The public sector pensions are not DB any more and are nothing to shout about - 4 figures for quite a lot of people! bolt that onto your state pension pittance! Then get the shock of your life as the gov' taxes your pitiful pension income, leaving you with a few hundred quid a month to cover a few hundred quid rent... and a free bus pass to rummaging in the bins round the back of a supermarket for those carrot tops.
The places where all the good quality jobs are, where people can get experience to go on to bigger and better things are the same places where housing and living costs outstrip earnings by 10 or more times, and the whole model is unsustainable. Many high tech industries can't get staff because of it. With the right skillset you can be bombarded with offers from all over the place - but even then - even when you pick one - and you're earning over the national average, it's simply not enough. Those who (ignore the speed limit that you can develop infrastructure at) believe that more mass immigration is somehow going to automagically make more money trickle down are deluded - it does the opposite - puts even more pressure on cost of living, and increases income and asset polarisation. The real pinch point is skills that can be location independent - programming, consulting/tech support - with those skills you can replace your traditional permanent contract with being a contractor, and base yourself somewhere cheaper but that still has the infrastructure you need - and millennials are (I reckon) even more inclined towards that life than previous generations.

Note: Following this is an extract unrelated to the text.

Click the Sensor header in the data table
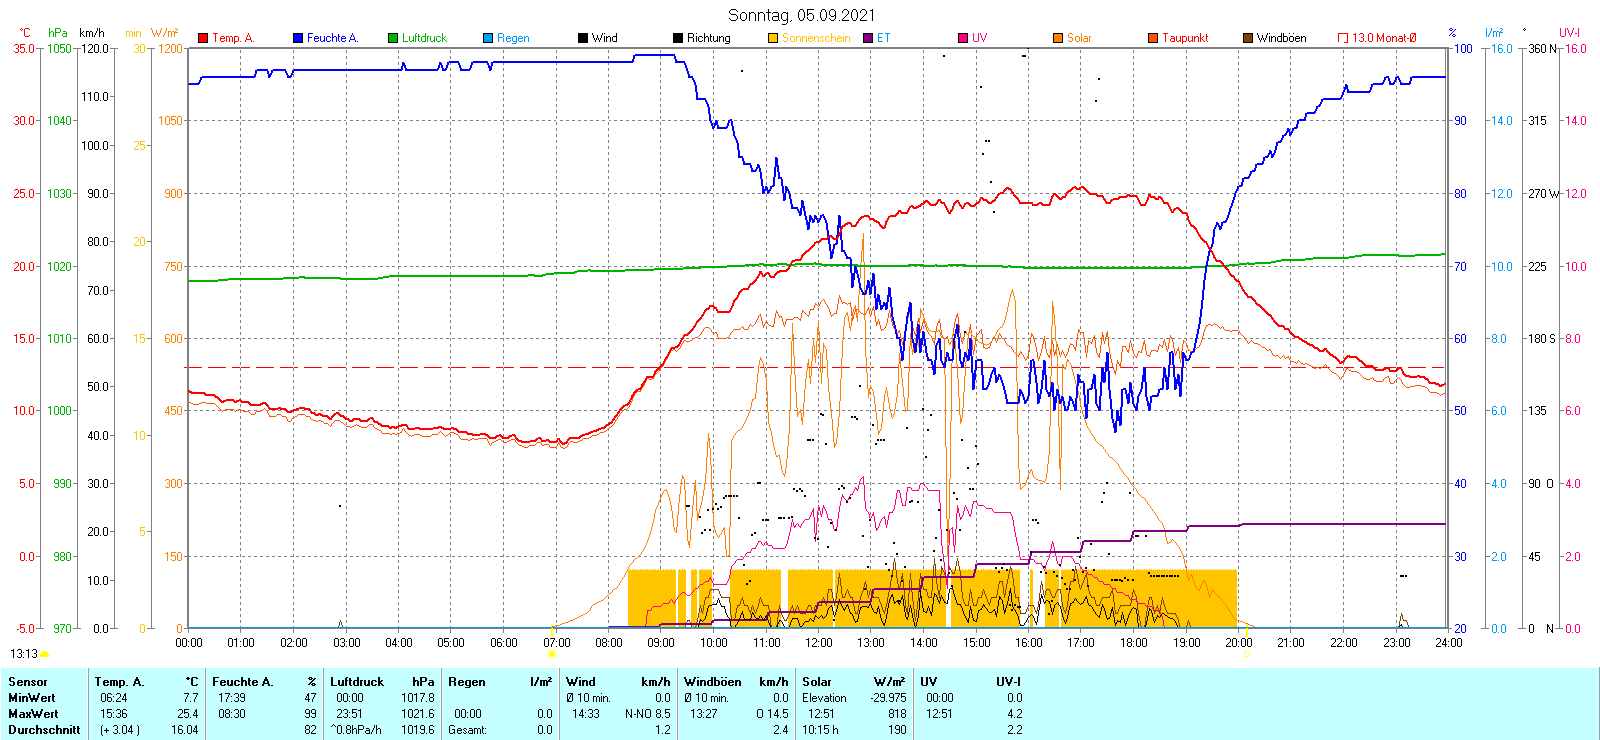The height and width of the screenshot is (740, 1600). coord(28,682)
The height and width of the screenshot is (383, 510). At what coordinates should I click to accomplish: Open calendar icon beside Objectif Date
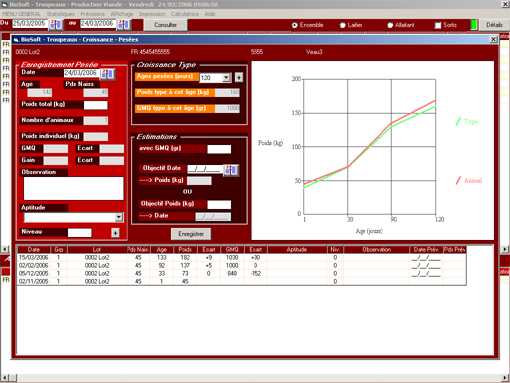tap(231, 170)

When I was younger it just used to be nurses who would switch into bank nursing to do the same job for more money and less responsibility; but now it's techies and the pinch point is being transferred into pressure on employers who need to deliver on projects and export sales. The underlying cost of land is a unifying constraint on both employers and employees, it's not sustainable with incessant immigration - there needs to be a major quality filter on everyone coming in - you've now got to a point where child homelessness is increasing, and the notion that it's not linked to mass immigration seems wilfully disingenuous or deluded.
What are they to do if the cost of rent rises proportional to proximity of job? Are they going to rely on the the british rail system to get to work?!
https://www.theguardian.com/uk-news/...onships-broken
http://www.telegraph.co.uk/news/2017...ries-southern/
Maybe they can just get up at 3am and walk the 20 miles to work, eh?